Suppression and regression of choroidal neovascularization by systemic administration of an alpha5beta1 integrin antagonist

Integrin alpha(5)beta(1) plays an important role in developmental angiogenesis, but its role in various types of pathologic neovascularization has not been completely defined. In this study, we found strong up-regulation of alpha(5)beta(1) in choroidal neovascularization. Implantation of an osmotic pump delivering 1.5 or 10 microg/h ( approximately 1.8 or 12 mg/kg/day) of 3-(2-{1-alkyl-5-[(pyridin-2-ylamino)-methyl]-pyrrolidin-3-yloxy}-acetylamino)-2-(alkylamino)-propionic acid (JSM6427), a selective alpha(5)beta(1) antagonist, caused significant suppression of choroidal neovascularization; the area of neovascularization was reduced by 33 to 40%. When an osmotic pump delivering 10 microg/h of JSM6427 was implanted 7 days after rupture of Bruch's membrane, there was terminal deoxynucleotidyl transferase dUTP nick-end labeling (TUNEL) staining in vascular cells within the neovascularization and significant regression of the neovascularization over the next week.

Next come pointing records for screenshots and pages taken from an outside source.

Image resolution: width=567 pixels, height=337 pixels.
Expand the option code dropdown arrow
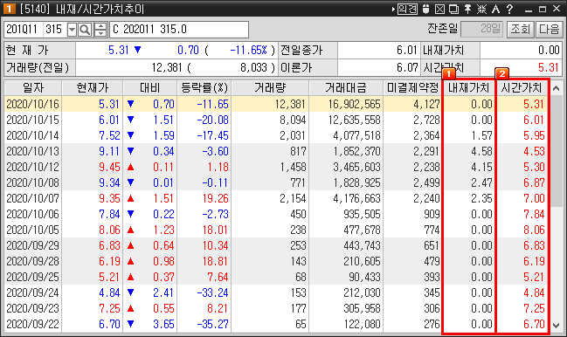click(72, 30)
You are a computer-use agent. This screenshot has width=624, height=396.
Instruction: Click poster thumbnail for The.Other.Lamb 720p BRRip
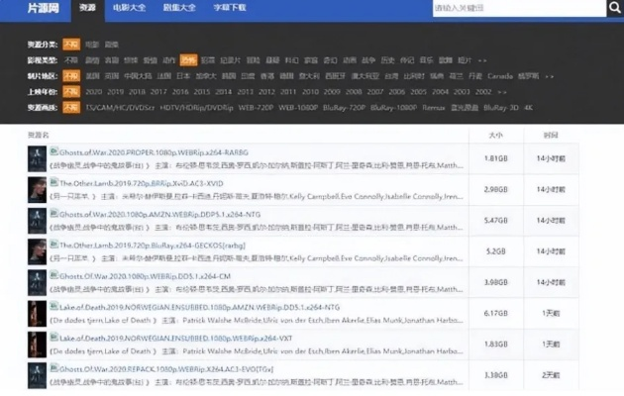click(x=37, y=189)
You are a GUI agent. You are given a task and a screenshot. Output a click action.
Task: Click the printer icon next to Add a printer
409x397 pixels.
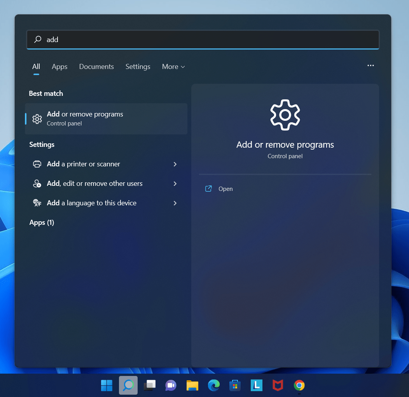point(37,164)
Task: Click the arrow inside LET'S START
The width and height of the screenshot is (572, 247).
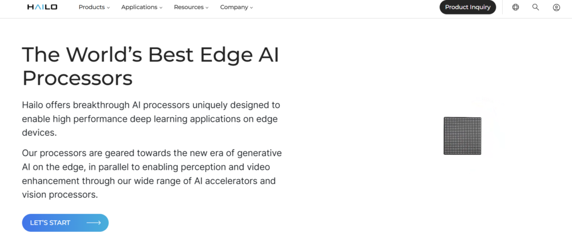Action: click(x=94, y=223)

JSM6427 also induced apoptosis of cultured vascular endothelial cells. Fibronectin stimulates phosphorylation of extracellular signal-regulated kinase (ERK) in alpha(5)beta(1)-expressing cells that is blocked by JSM6427. These data suggest that alpha(5)beta(1) plays a role in the development and maintenance of choroidal neovascularization and provides a target for therapeutic intervention.